I, for one, rather like going to sleep trusting that should a fire break out in the night, a fire department will respond to the crisis.  I rather like the awareness that a police force is on duty and that a public library is available and a public hospital is stretching a safety net of health care beneath those who can least afford it.  I may not always like the decisions rendered by the court system, but I much prefer the process to pistols at 20 paces or the classic “eye for an eye” system of justice. 

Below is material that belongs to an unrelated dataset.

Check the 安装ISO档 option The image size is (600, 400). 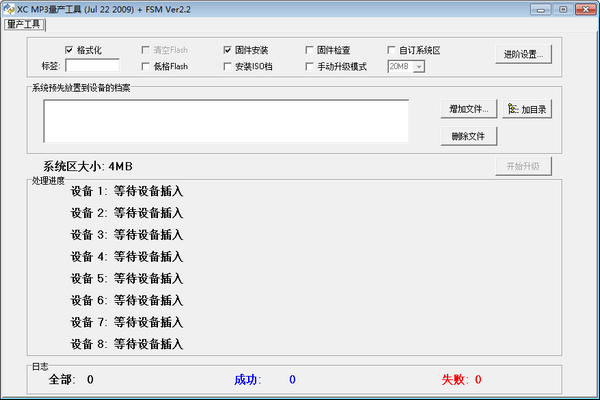[x=229, y=67]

Sure, we can argue about how public monies are used and who gets the benefit and how much is finally required, but surely the necessity for them is an argument we don’t need to have.  Authorities, and the taxes that facilitate them, are in place for a reason, and even if those very authorities are ignorant of that larger purpose, the order they are designed to flourish is intrinsically connected with God’s overarching creative intent.  It isn’t about “sameness” or “numbing routine” (cf. Achtemeier); it is about justice, abundant life, and shalom.  In our country we might say it is about working together to recognize and protect that collective space where life, liberty and the pursuit of happiness can flourish.

          God knows it is possible for governing authorities to conduct themselves in ways that oppose that divine intent rather than serve it.  When that happens, those governments have ceased to be that which Paul commended, and deserve – indeed demand – our efforts to correct or overthrow them.  But that is the sermon for next week. 

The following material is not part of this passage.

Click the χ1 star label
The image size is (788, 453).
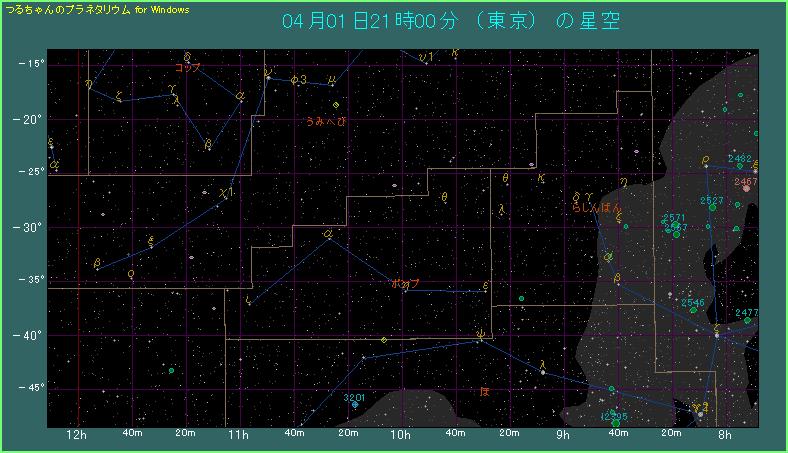(227, 192)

          It is enough for this week to simply call us to a healthy measure of respect.  We aren’t laws unto ourselves.  We are part of an ordered whole, and authorities – be they governments, Geneva Conventions, Leagues of Nations or County Commissions – all play their part in God’s disciplining, enabling vision.  Like them or not, having voted for them or not; argue with them if need be, and even campaign for their personal ouster if you must, we devalue and disrespect them at our peril.  A body with no bones simply flops.  A river with no banks dissipates into dryness.  A building with no joists and studs collapses.  And a people with no authority, like a cancer, cannibalizes itself until there is nothing left but to die. 

          It isn’t the last word on this subject, by any means, but it is necessarily the first:  honor – respect – the authorities that order us as strings in God’s instrument of grace.  The music they are help to make is good.